Repeat precisely the span of lines below that opens with the line containing "Click the 30Dec 00z date axis label" and closes with the line containing "Task: Switch to 五日 chart tab", both included.

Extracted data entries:
☆ ☆ ☆ ☆ ☆
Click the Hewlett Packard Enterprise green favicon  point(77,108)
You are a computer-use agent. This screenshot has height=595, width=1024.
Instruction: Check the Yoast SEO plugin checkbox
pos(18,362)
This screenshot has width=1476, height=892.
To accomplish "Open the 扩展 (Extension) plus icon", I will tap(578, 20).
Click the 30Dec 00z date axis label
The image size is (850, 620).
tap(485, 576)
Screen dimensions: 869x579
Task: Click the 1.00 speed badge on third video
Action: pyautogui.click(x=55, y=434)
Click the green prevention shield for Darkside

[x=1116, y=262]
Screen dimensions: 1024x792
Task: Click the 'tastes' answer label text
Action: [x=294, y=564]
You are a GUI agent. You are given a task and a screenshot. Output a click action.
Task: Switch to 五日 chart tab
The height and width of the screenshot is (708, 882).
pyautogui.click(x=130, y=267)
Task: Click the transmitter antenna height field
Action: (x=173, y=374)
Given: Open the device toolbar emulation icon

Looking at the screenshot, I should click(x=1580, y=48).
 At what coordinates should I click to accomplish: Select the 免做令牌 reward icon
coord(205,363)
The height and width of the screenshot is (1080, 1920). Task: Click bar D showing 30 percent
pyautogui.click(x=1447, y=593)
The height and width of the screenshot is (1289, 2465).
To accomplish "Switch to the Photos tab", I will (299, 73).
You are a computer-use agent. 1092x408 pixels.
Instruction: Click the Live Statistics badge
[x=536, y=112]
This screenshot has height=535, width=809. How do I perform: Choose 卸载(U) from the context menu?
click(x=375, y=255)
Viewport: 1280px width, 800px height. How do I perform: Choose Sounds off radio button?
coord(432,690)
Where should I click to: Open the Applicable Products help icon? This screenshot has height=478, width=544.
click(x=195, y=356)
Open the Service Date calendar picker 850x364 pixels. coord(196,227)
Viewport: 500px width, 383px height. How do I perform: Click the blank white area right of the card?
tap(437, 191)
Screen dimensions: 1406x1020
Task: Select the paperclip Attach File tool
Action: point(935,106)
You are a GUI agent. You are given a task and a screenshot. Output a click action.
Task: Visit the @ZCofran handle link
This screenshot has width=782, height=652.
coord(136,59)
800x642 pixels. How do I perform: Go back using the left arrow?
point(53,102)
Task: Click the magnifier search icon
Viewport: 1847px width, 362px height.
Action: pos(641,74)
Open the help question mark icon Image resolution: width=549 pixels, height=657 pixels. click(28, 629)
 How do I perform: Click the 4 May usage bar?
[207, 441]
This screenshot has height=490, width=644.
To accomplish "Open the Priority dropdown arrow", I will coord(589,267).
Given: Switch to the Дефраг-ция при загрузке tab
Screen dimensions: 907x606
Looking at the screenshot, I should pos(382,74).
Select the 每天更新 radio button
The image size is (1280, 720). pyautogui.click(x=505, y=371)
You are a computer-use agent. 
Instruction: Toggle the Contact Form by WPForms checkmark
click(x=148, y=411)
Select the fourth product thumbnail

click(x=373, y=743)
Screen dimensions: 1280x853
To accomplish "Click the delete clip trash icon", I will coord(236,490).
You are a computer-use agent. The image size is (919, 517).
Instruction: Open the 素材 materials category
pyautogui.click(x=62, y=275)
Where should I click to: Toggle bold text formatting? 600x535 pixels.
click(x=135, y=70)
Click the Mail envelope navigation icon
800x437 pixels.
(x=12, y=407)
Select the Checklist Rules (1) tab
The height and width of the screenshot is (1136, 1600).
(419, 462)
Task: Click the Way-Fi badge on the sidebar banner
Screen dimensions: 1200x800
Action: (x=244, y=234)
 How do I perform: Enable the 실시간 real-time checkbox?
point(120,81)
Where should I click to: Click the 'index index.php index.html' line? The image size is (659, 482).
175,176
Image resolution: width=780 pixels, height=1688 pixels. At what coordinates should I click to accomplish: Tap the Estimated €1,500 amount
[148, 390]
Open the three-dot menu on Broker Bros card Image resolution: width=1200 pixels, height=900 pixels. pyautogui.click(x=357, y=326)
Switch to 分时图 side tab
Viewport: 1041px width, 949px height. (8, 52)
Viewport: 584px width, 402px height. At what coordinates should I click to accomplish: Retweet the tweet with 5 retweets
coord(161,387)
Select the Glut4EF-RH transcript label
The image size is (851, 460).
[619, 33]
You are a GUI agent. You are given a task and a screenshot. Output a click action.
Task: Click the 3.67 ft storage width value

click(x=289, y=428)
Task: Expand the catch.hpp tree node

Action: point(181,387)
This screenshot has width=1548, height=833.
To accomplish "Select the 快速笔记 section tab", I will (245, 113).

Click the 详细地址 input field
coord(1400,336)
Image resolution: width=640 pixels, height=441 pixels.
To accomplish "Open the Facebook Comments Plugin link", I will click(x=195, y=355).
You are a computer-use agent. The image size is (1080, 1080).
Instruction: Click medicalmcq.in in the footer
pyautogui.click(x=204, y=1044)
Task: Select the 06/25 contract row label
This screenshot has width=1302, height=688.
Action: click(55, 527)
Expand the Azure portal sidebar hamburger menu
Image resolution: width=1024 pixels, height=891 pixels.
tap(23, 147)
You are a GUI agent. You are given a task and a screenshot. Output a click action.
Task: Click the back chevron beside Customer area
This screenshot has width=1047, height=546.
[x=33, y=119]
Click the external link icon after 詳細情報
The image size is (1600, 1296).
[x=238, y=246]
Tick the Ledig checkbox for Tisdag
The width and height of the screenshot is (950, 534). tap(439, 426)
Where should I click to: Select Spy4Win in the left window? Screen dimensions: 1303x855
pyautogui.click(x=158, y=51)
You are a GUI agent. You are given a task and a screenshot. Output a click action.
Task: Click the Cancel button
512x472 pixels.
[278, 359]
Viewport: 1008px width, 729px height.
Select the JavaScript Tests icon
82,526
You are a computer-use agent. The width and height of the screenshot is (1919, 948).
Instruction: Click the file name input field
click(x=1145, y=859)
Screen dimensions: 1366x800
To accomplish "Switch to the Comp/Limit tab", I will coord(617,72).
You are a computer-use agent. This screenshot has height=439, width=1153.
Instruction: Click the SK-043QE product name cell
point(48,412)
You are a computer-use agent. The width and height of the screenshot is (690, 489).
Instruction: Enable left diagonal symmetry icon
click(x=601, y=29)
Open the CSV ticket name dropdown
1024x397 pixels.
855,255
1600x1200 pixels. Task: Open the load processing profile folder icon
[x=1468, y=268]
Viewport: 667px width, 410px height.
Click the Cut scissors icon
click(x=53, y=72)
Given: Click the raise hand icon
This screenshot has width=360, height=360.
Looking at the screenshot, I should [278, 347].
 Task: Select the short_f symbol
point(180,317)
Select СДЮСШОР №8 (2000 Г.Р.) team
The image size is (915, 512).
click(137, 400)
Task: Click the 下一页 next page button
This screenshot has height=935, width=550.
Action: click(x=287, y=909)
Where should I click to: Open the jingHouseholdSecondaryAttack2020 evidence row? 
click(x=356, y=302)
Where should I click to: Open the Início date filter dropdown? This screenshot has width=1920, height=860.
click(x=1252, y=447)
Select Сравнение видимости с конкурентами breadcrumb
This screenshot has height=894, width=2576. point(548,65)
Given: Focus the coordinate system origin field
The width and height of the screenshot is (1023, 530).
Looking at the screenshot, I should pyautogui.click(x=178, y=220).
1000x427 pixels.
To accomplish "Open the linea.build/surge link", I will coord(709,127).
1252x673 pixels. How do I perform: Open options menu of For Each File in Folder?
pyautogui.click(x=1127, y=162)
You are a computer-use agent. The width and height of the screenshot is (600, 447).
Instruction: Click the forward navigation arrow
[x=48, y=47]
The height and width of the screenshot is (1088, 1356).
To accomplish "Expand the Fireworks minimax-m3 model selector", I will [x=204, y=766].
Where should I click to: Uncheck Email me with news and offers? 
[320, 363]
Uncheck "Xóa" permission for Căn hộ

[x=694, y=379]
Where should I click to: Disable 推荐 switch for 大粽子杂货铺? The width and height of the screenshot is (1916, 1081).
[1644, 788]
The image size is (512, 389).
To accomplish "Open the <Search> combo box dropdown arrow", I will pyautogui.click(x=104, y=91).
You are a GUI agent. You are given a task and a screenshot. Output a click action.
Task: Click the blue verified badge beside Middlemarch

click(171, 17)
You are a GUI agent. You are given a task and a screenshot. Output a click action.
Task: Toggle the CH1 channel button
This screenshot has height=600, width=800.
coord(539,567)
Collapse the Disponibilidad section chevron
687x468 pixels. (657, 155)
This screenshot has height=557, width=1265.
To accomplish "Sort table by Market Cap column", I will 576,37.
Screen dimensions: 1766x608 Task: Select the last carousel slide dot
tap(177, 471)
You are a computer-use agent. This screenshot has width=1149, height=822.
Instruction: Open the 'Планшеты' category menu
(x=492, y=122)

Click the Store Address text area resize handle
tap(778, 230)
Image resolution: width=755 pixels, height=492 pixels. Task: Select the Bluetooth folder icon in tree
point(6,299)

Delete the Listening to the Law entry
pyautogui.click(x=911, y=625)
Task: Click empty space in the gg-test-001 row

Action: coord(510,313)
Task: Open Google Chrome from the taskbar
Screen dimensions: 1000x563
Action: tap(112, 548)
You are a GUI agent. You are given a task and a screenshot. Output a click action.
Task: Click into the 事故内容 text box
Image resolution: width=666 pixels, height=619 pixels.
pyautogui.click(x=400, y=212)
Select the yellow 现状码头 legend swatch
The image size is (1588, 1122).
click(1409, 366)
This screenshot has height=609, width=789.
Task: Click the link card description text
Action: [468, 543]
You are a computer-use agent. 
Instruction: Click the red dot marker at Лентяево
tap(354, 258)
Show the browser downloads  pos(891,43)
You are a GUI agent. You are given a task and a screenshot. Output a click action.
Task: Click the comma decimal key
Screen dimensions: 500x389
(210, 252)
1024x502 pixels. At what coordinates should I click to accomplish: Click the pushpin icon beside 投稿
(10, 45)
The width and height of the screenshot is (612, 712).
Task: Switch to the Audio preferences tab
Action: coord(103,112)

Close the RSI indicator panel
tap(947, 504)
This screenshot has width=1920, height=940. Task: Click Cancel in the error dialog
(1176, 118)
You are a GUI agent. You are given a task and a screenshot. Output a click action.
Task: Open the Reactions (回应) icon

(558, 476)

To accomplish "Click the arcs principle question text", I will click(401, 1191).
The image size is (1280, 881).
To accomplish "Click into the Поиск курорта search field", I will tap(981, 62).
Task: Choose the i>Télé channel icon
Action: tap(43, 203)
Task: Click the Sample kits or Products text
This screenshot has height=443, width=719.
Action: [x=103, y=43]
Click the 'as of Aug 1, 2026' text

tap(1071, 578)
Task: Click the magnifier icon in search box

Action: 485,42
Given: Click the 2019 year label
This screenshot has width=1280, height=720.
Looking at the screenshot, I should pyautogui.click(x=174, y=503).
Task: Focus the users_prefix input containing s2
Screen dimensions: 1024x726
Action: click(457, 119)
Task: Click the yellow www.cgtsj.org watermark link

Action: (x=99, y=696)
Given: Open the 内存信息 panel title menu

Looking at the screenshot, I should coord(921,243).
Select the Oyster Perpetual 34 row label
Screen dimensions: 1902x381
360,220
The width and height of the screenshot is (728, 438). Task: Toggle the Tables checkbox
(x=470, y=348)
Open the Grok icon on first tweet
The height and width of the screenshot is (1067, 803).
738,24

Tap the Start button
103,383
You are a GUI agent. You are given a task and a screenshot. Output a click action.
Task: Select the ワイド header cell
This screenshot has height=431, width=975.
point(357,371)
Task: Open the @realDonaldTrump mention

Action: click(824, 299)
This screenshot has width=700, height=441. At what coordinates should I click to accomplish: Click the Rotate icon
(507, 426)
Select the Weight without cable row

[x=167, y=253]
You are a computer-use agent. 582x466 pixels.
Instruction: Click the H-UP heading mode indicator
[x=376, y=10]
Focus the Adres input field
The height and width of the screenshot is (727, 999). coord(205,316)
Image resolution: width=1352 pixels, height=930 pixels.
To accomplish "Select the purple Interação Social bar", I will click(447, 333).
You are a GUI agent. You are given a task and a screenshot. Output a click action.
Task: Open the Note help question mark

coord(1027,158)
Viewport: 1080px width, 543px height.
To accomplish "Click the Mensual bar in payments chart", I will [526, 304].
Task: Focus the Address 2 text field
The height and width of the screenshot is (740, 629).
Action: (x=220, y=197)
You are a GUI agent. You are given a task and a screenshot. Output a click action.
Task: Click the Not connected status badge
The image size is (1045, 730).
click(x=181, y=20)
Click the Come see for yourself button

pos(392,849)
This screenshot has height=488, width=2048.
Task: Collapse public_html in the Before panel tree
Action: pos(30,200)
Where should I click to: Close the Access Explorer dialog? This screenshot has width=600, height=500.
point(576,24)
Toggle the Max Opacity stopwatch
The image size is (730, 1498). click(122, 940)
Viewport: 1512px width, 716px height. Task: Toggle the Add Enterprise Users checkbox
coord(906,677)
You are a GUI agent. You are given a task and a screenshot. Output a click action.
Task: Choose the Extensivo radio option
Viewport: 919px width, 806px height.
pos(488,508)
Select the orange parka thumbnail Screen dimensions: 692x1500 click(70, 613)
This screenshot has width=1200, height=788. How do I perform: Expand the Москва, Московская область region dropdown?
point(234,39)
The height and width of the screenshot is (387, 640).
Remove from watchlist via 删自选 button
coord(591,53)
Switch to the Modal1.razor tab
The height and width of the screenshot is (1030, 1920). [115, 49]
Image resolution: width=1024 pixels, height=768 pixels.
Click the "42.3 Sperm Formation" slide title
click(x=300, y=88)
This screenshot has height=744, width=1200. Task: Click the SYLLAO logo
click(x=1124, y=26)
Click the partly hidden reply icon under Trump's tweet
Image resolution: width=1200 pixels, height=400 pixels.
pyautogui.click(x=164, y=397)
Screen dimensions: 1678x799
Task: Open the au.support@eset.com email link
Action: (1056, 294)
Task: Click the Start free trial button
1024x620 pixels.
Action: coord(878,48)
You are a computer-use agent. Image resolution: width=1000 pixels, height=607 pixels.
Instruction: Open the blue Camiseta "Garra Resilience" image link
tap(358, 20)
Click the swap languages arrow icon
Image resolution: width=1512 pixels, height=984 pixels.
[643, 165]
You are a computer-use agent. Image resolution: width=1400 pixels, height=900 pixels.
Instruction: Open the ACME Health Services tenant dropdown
☆ ☆ ☆ ☆ ☆
ANSWER AREA =>
Click the 30Dec 00z date axis label
The image size is (850, 620).
tap(485, 576)
Screen dimensions: 869x579
Task: Click the 1.00 speed badge on third video
Action: pyautogui.click(x=55, y=434)
Click the green prevention shield for Darkside

[x=1116, y=262]
Screen dimensions: 1024x792
Task: Click the 'tastes' answer label text
Action: [x=294, y=564]
You are a GUI agent. You are given a task and a screenshot. Output a click action.
Task: Switch to 五日 chart tab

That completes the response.